Exercise objective – Reproduce word for word the part of the records that opens with the line containing "You are a GUI" and closes with the line containing "[x=116, y=20]", and leave the pictures out of your answer.

Input material –

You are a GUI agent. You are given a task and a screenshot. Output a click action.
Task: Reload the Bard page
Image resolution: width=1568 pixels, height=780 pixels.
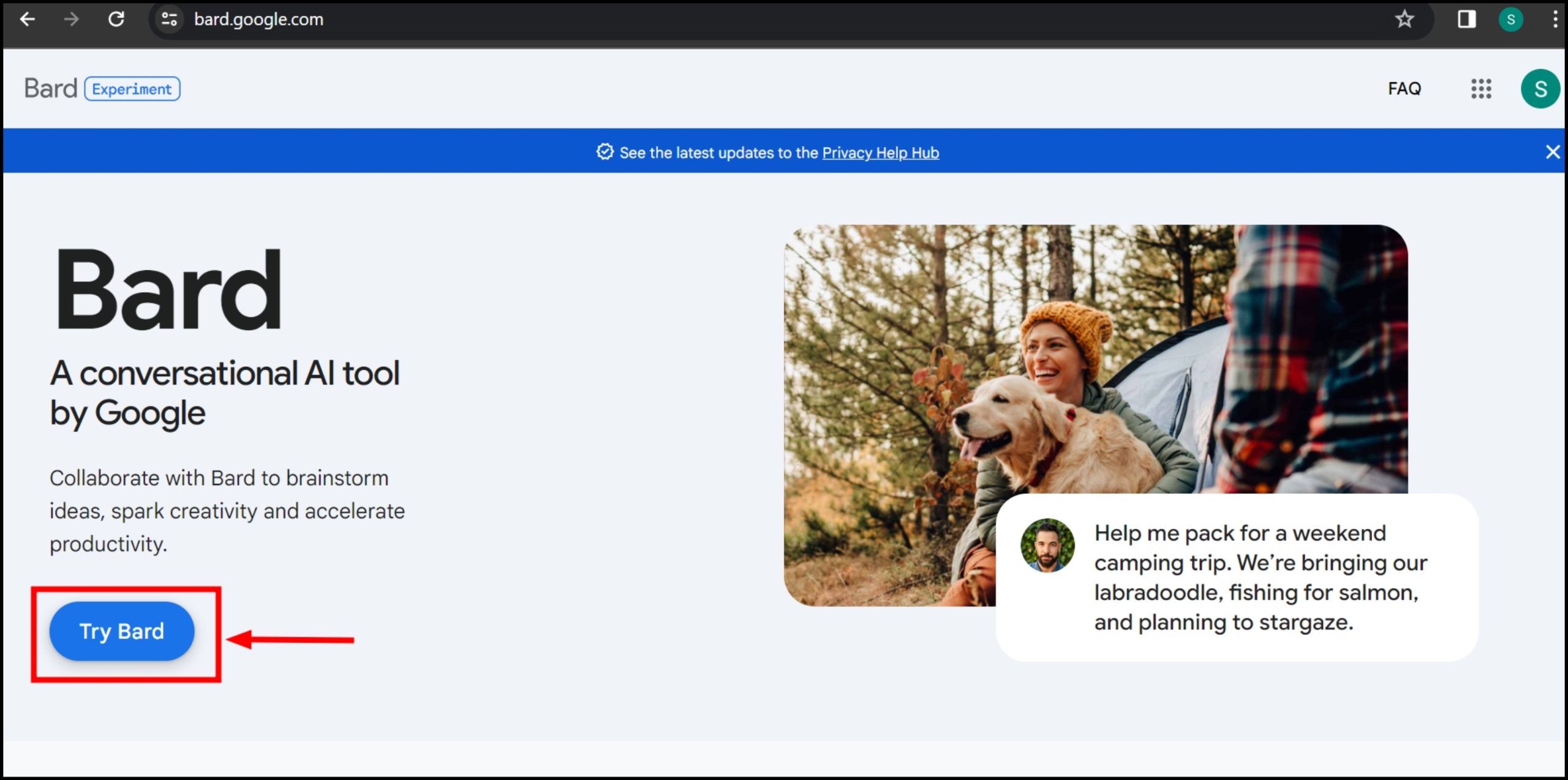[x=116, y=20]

==

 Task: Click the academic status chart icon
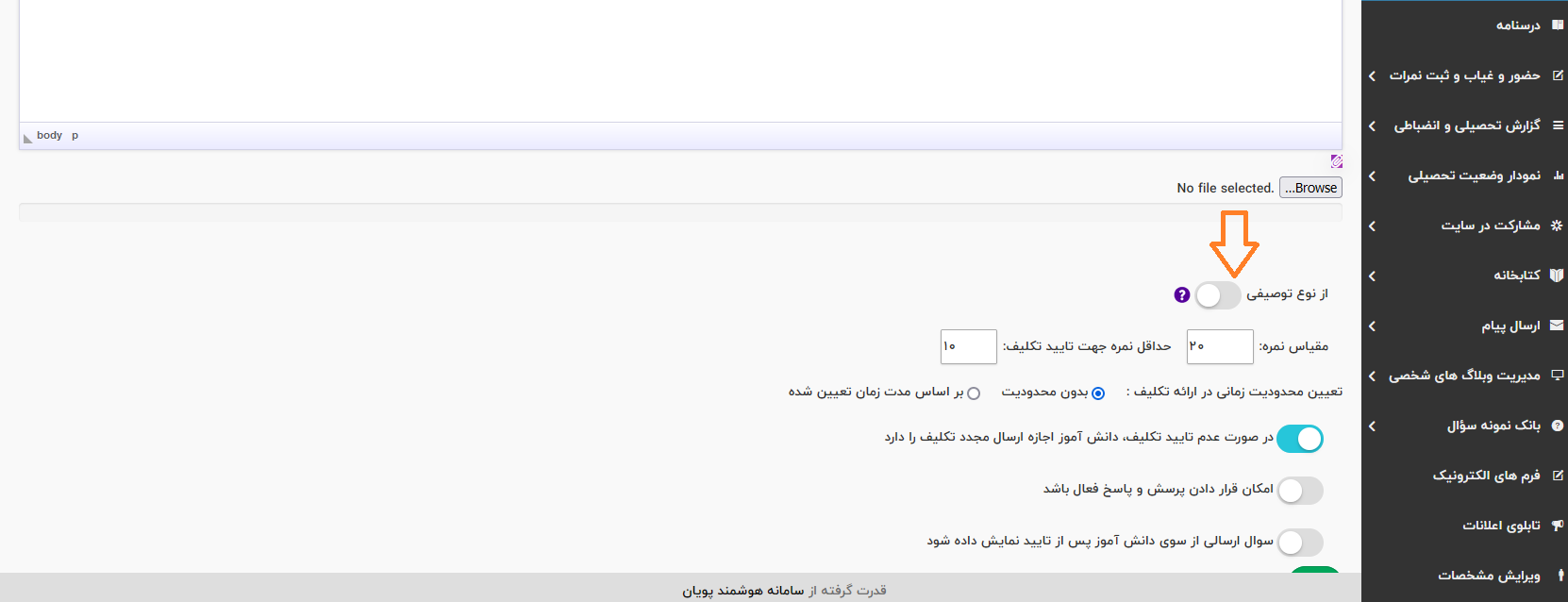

Right answer –
You are a GUI agent. You are given a task and a screenshot. Output a click action.
Task: Reload the Bard page
Image resolution: width=1568 pixels, height=780 pixels.
[x=116, y=20]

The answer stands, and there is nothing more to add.